[Collected data entries]
───
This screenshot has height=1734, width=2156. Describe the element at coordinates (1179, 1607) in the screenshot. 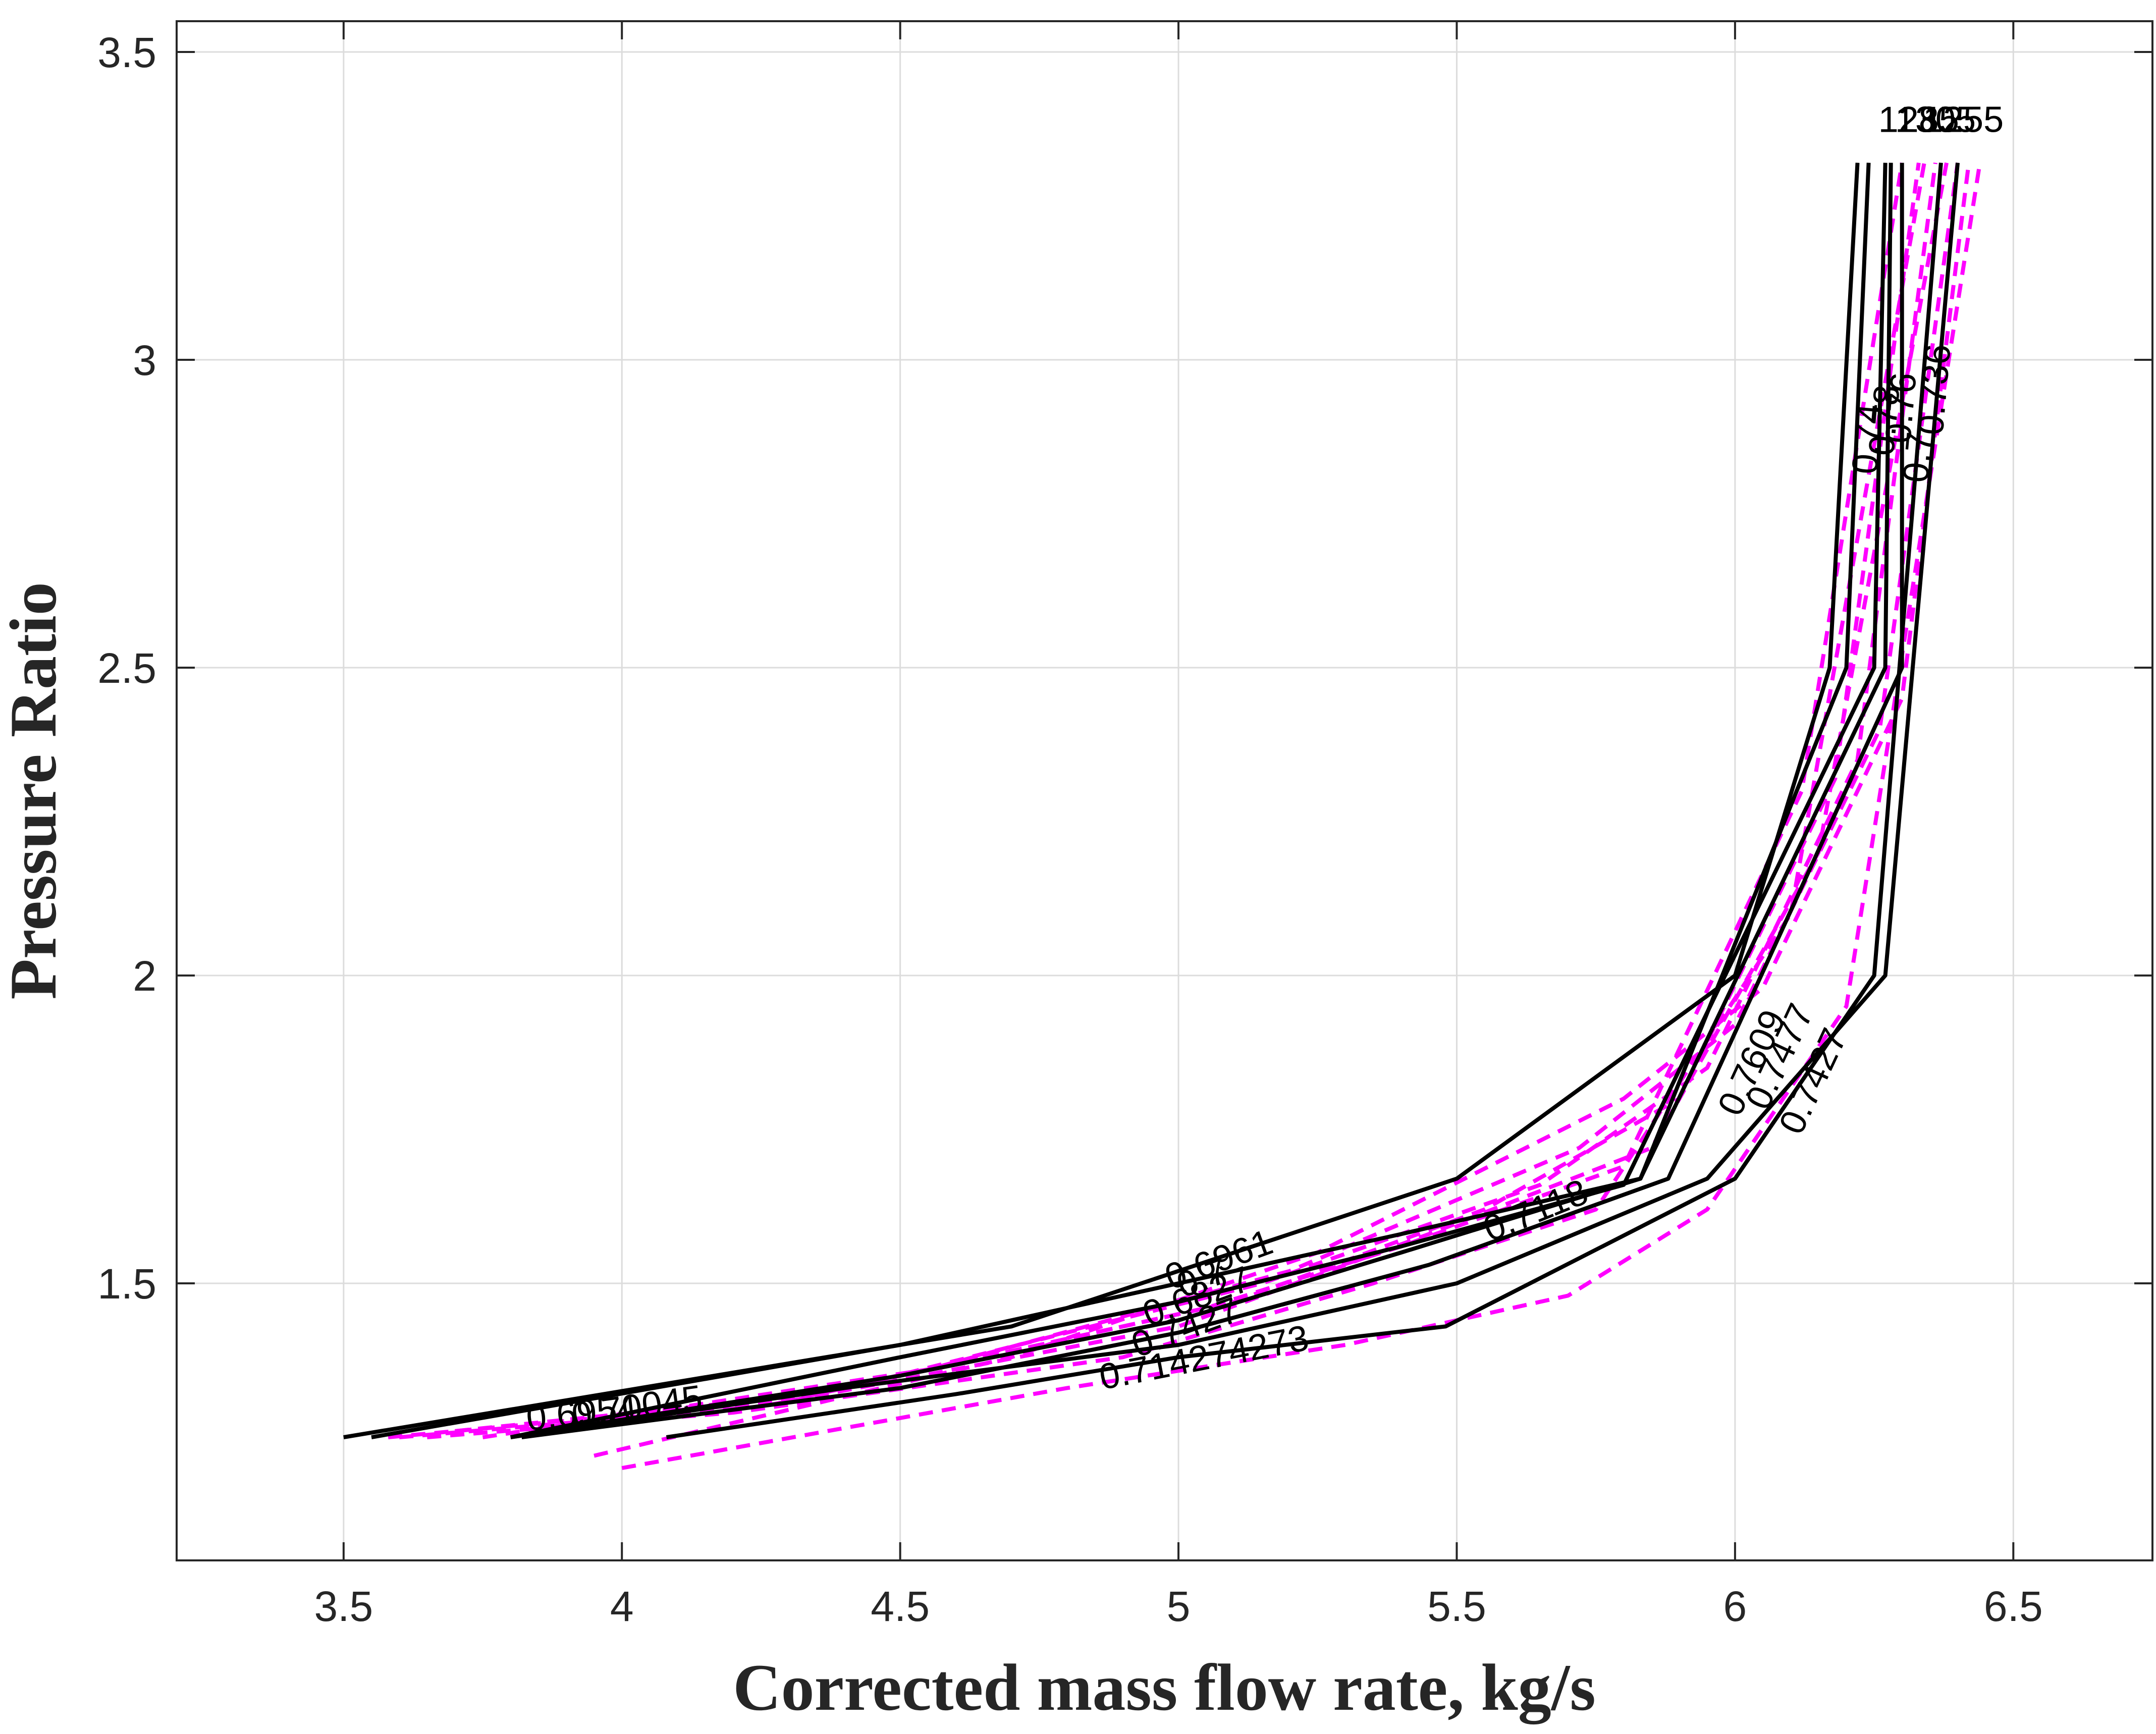

I see `x-tick-label: 5` at that location.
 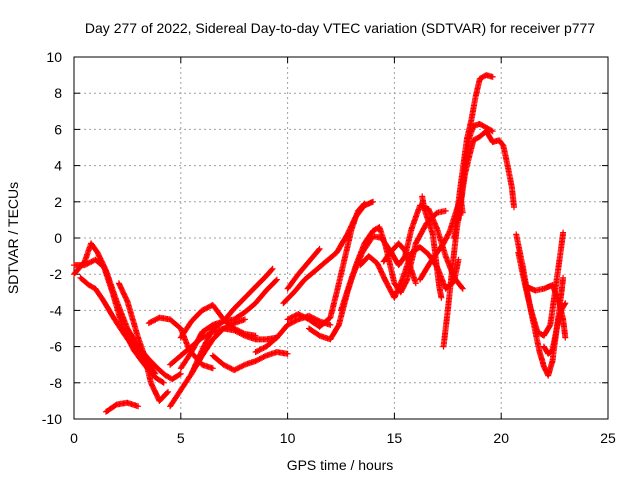 What do you see at coordinates (74, 438) in the screenshot?
I see `x-tick-label: 0` at bounding box center [74, 438].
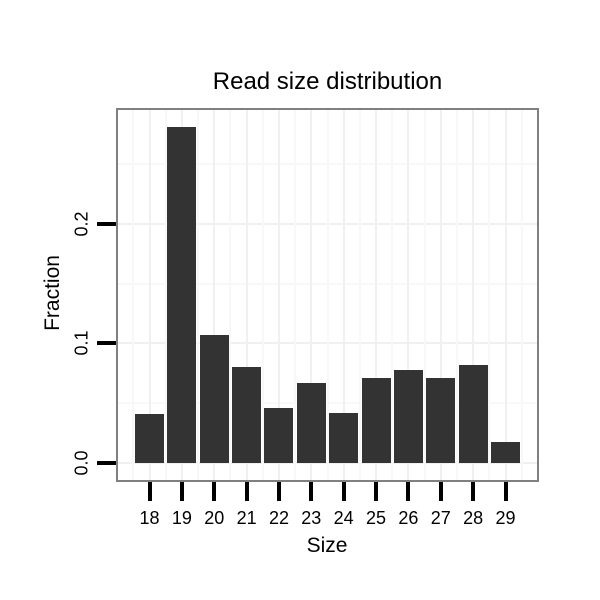 The image size is (600, 600). What do you see at coordinates (408, 518) in the screenshot?
I see `x-tick-label: 26` at bounding box center [408, 518].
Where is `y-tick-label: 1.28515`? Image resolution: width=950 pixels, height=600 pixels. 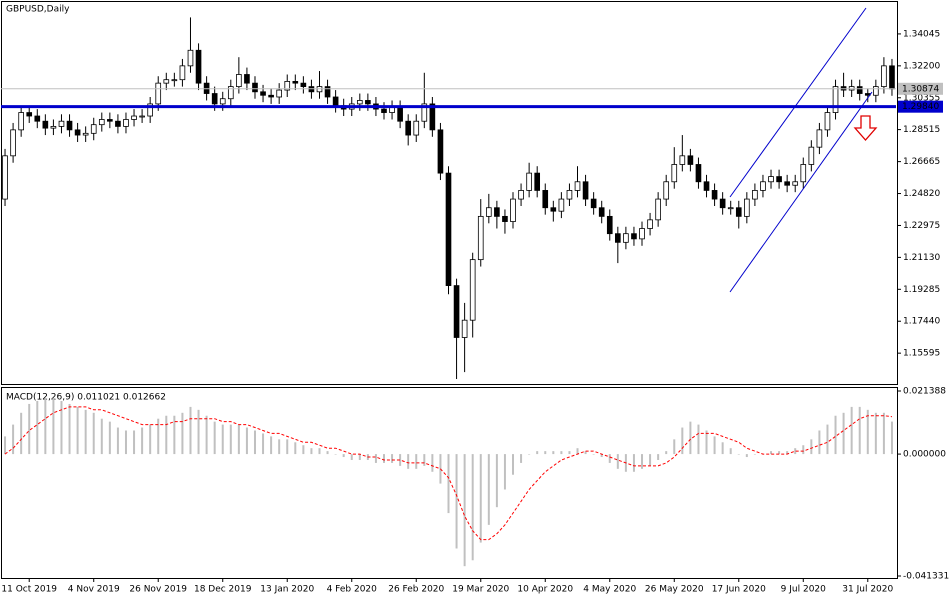
y-tick-label: 1.28515 is located at coordinates (922, 130).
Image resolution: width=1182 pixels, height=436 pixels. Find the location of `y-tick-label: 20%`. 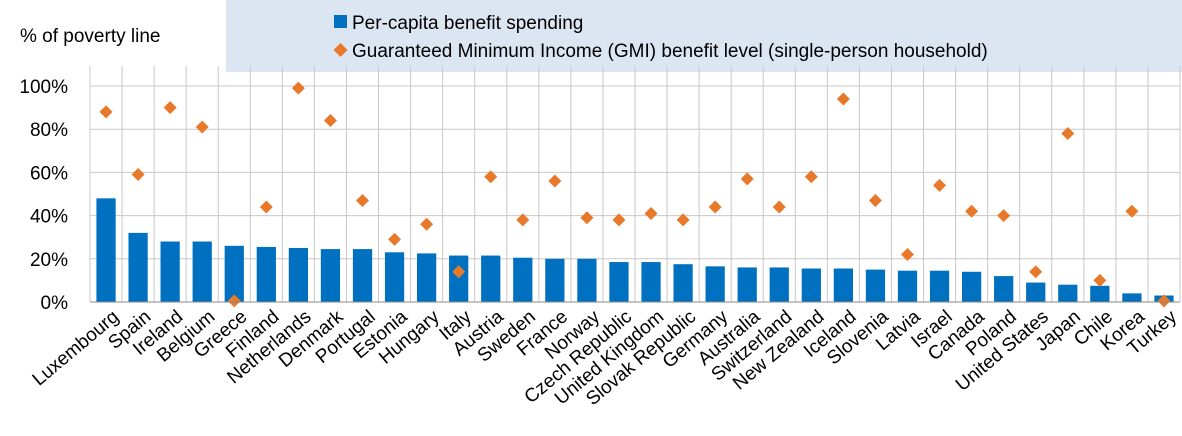

y-tick-label: 20% is located at coordinates (49, 260).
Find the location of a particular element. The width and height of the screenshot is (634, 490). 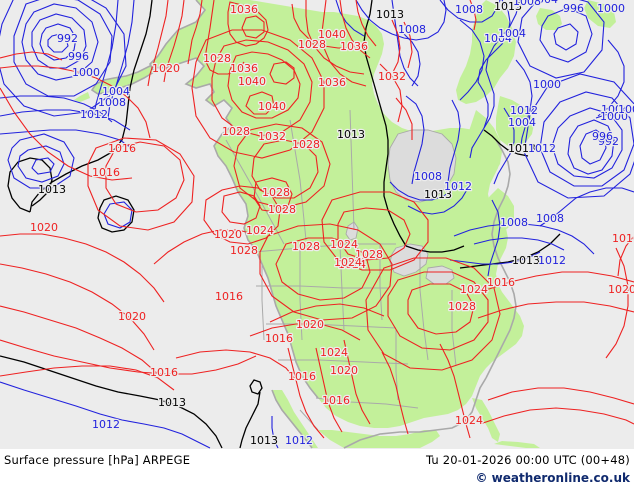

isobar-1028-east is located at coordinates (441, 309).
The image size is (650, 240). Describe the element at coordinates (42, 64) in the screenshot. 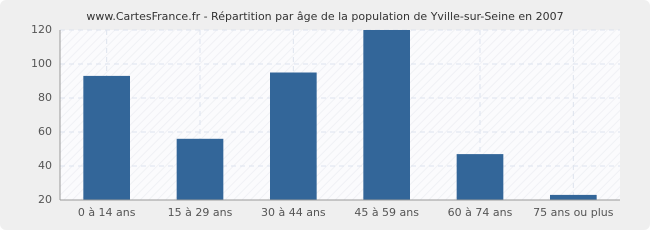

I see `y-tick-label: 100` at that location.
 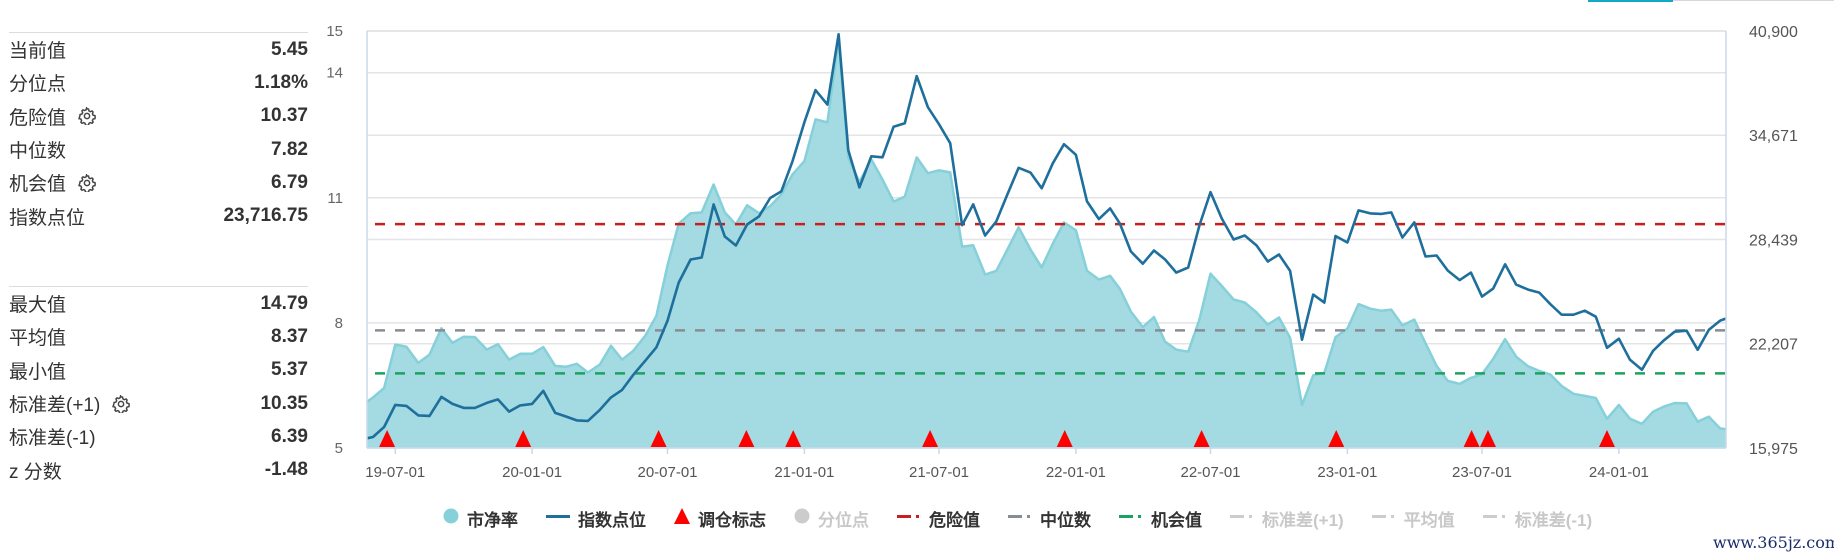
───
- Problem statement:
Copy out all of the entries above word for word, omitting the pictures.

- Expected answer:
This screenshot has height=1734, width=2156. Describe the element at coordinates (1179, 1607) in the screenshot. 

I see `x-tick-label: 5` at that location.
  What do you see at coordinates (74, 438) in the screenshot?
I see `x-tick-label: 0` at bounding box center [74, 438].
 The image size is (600, 600). What do you see at coordinates (408, 518) in the screenshot?
I see `x-tick-label: 26` at bounding box center [408, 518].
Where is `y-tick-label: 1.28515`? Image resolution: width=950 pixels, height=600 pixels. 
y-tick-label: 1.28515 is located at coordinates (922, 130).
Image resolution: width=1182 pixels, height=436 pixels. Find the location of `y-tick-label: 20%`. 

y-tick-label: 20% is located at coordinates (49, 260).
Find the location of a particular element. The width and height of the screenshot is (634, 490). 

isobar-1028-east is located at coordinates (441, 309).
The image size is (650, 240). Describe the element at coordinates (42, 64) in the screenshot. 

I see `y-tick-label: 100` at that location.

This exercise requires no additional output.